Les filles des quartiers affirment avoir été maintenues à l’écart du débat sur la parité, l’avoir vécu « comme les soldes chez Hermès »... Certaines d’entre elles ont décidé d’attirer l’attention des pouvoirs et opinion publics. A travers toute la France, une marche fait actuellement avancer la cause. Un tournant dans le combat féministe français ?


En juin 2000, le Secrétaire général des Nations unies, Koffi Annan, avait reconnu que si la violence à l’égard des femmes avait été rendue illégale presque partout depuis 1995 - date de la quatrième Conférence mondiale sur les femmes - elle avait pourtant, de fait, bel et bien augmenté. Selon la Banque mondiale par exemple, plus de 20 % des femmes dans le monde ont été victimes de violences physiques ou d’agressions sexuelles. Et en France ? « La friche économique et politique que sont « les cités » ou encore « les banlieues » a permis que se constituent des îlots où non seulement la révolution féministe n’a pas lieu, mais où se développe une sorte de fondamentalisme machiste », éditorialisait ces derniers jours Philippe Val dans Charlie Hebdo.
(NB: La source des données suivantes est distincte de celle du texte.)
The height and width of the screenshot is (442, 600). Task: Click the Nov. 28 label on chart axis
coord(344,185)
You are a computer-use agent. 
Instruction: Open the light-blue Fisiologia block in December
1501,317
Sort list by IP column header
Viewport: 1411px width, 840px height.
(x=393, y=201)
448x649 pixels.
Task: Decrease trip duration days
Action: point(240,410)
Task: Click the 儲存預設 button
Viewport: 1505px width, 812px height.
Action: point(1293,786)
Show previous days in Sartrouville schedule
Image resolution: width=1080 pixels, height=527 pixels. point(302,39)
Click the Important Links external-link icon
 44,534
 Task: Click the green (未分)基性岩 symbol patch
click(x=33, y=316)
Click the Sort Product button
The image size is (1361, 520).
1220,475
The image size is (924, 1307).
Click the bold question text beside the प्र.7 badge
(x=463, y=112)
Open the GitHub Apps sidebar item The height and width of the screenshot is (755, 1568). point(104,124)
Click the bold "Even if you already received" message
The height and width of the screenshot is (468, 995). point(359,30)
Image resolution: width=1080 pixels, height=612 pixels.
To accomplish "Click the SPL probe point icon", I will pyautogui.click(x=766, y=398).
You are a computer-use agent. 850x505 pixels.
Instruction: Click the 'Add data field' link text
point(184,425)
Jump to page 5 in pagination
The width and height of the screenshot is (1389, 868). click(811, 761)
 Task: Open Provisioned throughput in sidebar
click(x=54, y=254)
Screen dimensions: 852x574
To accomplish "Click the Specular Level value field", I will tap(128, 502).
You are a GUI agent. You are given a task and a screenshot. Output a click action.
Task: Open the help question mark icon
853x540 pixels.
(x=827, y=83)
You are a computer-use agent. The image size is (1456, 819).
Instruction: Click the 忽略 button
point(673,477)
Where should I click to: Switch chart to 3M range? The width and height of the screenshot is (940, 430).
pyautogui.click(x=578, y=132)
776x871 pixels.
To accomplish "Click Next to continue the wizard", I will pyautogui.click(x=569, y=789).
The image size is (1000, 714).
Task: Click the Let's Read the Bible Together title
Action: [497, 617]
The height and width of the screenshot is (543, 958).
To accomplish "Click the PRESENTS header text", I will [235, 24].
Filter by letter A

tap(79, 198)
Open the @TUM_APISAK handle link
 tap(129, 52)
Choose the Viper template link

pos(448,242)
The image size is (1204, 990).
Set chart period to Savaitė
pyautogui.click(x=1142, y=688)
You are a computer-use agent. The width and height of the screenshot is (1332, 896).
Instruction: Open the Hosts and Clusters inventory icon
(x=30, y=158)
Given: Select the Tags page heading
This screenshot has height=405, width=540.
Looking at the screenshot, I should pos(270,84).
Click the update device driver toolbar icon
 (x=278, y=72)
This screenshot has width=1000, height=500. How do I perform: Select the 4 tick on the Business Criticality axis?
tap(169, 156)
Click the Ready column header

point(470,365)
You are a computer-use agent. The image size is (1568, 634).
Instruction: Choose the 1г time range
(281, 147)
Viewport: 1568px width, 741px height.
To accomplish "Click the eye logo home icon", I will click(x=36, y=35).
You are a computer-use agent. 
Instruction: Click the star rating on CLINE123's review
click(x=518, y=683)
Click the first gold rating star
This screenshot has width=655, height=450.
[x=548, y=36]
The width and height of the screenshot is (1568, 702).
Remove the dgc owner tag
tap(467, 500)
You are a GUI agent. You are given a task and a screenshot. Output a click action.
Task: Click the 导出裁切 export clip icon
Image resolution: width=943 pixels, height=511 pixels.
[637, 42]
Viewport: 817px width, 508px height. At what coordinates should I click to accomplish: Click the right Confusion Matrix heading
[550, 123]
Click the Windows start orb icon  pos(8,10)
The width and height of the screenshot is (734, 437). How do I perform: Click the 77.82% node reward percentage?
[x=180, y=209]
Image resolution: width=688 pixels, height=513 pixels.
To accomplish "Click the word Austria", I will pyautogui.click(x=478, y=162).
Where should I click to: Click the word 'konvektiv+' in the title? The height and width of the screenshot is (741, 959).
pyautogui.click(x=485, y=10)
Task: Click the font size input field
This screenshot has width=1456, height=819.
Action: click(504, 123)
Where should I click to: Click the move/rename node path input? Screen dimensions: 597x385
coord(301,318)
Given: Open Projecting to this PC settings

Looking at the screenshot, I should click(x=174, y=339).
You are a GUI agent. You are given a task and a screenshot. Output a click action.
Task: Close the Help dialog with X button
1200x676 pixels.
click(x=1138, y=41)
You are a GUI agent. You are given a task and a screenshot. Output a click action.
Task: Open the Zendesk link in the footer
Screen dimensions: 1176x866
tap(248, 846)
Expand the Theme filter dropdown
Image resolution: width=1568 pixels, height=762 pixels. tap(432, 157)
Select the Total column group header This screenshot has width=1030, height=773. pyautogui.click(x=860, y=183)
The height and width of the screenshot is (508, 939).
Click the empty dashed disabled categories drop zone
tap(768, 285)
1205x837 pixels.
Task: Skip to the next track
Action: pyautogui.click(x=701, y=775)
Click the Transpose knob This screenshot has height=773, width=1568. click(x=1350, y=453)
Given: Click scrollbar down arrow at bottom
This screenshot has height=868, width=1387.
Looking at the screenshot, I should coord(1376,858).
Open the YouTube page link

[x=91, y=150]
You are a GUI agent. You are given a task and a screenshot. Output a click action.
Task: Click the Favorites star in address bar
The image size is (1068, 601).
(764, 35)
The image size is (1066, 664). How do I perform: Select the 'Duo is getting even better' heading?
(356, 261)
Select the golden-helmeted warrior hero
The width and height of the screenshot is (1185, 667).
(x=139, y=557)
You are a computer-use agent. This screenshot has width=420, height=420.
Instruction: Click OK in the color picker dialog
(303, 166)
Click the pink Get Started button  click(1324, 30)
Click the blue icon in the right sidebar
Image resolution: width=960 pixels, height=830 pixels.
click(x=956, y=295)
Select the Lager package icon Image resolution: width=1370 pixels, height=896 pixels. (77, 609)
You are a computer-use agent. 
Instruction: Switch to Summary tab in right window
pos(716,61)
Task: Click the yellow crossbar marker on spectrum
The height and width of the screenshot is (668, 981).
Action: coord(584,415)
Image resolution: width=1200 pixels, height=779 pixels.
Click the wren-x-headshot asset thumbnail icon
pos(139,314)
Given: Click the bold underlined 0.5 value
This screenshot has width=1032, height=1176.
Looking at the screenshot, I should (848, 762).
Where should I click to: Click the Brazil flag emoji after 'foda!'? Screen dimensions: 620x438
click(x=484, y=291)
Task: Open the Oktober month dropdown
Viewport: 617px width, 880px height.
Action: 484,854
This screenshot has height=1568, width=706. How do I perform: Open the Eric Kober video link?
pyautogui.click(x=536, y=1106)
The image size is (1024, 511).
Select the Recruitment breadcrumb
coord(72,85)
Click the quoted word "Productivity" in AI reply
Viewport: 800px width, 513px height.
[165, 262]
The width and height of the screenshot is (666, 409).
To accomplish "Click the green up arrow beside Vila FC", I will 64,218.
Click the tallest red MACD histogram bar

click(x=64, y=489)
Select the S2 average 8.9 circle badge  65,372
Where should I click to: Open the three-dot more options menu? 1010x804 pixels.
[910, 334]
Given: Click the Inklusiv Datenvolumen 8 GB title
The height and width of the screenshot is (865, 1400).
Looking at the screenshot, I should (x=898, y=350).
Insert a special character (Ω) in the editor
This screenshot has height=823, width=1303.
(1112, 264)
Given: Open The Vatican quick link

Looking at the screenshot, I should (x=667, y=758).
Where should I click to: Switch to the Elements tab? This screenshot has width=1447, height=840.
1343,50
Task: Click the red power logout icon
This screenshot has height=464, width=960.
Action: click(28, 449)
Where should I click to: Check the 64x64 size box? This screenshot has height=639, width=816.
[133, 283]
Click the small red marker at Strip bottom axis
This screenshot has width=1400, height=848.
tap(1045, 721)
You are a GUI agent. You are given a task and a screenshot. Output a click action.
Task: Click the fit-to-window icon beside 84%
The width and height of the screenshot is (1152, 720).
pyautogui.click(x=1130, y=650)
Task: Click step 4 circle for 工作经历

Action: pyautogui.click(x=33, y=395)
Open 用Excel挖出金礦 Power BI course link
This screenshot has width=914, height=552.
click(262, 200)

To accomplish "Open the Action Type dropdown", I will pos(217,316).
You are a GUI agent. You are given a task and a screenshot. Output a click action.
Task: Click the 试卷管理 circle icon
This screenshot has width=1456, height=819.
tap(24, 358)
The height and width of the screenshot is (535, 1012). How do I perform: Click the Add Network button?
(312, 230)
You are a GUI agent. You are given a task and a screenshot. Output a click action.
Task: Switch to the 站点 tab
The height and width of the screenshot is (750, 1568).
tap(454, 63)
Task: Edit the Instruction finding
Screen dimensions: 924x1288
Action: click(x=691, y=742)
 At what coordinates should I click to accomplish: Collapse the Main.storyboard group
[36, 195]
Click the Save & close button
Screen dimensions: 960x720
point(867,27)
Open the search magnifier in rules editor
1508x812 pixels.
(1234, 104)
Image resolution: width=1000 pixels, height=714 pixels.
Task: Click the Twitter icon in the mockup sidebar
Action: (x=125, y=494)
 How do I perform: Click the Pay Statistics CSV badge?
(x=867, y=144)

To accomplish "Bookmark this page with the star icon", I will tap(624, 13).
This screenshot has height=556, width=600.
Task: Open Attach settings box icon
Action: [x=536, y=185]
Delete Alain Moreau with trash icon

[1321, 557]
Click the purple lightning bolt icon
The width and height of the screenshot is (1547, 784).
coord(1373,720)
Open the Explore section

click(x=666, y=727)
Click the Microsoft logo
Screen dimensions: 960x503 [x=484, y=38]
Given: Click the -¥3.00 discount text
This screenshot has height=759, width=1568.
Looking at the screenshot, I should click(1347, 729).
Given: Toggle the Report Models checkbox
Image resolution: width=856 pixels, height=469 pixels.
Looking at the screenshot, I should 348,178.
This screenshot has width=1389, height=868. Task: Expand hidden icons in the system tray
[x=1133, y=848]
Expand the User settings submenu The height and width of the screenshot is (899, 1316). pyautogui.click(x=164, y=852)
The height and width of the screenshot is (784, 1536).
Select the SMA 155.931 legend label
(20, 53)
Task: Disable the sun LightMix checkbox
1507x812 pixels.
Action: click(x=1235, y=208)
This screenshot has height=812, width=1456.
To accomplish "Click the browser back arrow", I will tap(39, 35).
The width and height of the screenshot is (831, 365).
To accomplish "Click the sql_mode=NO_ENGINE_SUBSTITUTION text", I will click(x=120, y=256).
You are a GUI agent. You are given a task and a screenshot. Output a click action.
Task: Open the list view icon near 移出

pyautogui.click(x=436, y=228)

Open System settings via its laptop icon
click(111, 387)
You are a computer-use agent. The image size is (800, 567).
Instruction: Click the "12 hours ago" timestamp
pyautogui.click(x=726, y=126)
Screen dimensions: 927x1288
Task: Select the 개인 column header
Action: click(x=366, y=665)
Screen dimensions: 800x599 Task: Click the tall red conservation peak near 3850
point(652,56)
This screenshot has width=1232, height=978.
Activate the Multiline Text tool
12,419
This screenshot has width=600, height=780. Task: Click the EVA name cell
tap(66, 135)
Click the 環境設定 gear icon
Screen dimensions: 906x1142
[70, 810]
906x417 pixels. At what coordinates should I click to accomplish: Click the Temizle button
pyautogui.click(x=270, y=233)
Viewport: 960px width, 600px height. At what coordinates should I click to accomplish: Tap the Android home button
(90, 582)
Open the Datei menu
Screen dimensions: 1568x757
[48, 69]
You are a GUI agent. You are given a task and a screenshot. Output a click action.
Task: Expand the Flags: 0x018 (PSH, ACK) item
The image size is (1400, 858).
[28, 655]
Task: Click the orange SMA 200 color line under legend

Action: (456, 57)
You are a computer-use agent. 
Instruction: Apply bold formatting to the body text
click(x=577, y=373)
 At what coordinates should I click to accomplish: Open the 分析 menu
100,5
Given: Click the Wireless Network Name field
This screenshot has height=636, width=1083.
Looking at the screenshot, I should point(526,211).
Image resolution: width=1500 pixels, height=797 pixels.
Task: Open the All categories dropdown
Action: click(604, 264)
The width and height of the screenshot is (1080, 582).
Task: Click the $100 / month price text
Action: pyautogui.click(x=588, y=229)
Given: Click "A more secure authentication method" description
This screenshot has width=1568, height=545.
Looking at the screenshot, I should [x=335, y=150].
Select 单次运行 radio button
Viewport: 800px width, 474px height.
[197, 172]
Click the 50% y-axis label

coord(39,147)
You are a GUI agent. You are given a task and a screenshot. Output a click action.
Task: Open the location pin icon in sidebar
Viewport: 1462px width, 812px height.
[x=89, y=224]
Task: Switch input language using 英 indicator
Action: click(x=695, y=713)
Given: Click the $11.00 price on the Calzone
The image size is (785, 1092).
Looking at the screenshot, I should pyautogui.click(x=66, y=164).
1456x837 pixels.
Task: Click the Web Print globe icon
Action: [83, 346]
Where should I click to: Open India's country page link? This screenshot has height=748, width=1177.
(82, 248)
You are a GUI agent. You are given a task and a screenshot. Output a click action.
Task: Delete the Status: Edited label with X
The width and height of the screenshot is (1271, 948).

Dans le cadre d’États généraux préparés depuis deux ans, elles ont été 250 femmes à lancer, fin janvier 2002, à la Sorbonne à Paris, un appel intitulé Ni putes ni soumises. Les revendications portaient essentiellement sur ce que le sociologue Éric Debarbieux avait dénommé « l’oppression quotidienne » : certains « jeunes organisés en bandes mafieuses, intégristes de tous bords et extrême droite sont devenus des alliés objectifs sur la question des femmes », constatent ainsi amèrement les initiatrices de la marche dans le journal Pote à pote. Dans la foulée, l’oppression économique, les violences de tous ordres, les traditions culturelles archaïques, les interprétations abusives de textes religieux sont également dénoncées. Notant une grande différence entre les dernières générations, la sociologue Nacira Guérif, auteur du livre Des « beurettes » aux descendantes d’immigrants nord-africains, parle, par exemple, des mêmes discriminations à l’emploi que pour les garçons.

Le quotidien des femmes et des jeunes filles des quartiers reste trop souvent lié, estiment les marcheuses - qui parlent de « régression constante » de leurs conditions -, à des faits de sexisme et de violence subie (physique, sexuelle, morale, verbale...), de discrimination, de précarité (financière, sociale, professionnelle), sur fonds de poids des traditions et de la religion. La manière de vivre la sexualité est souvent problématique, cachée, non protégée, entraînant une image dégradée, parfois violente.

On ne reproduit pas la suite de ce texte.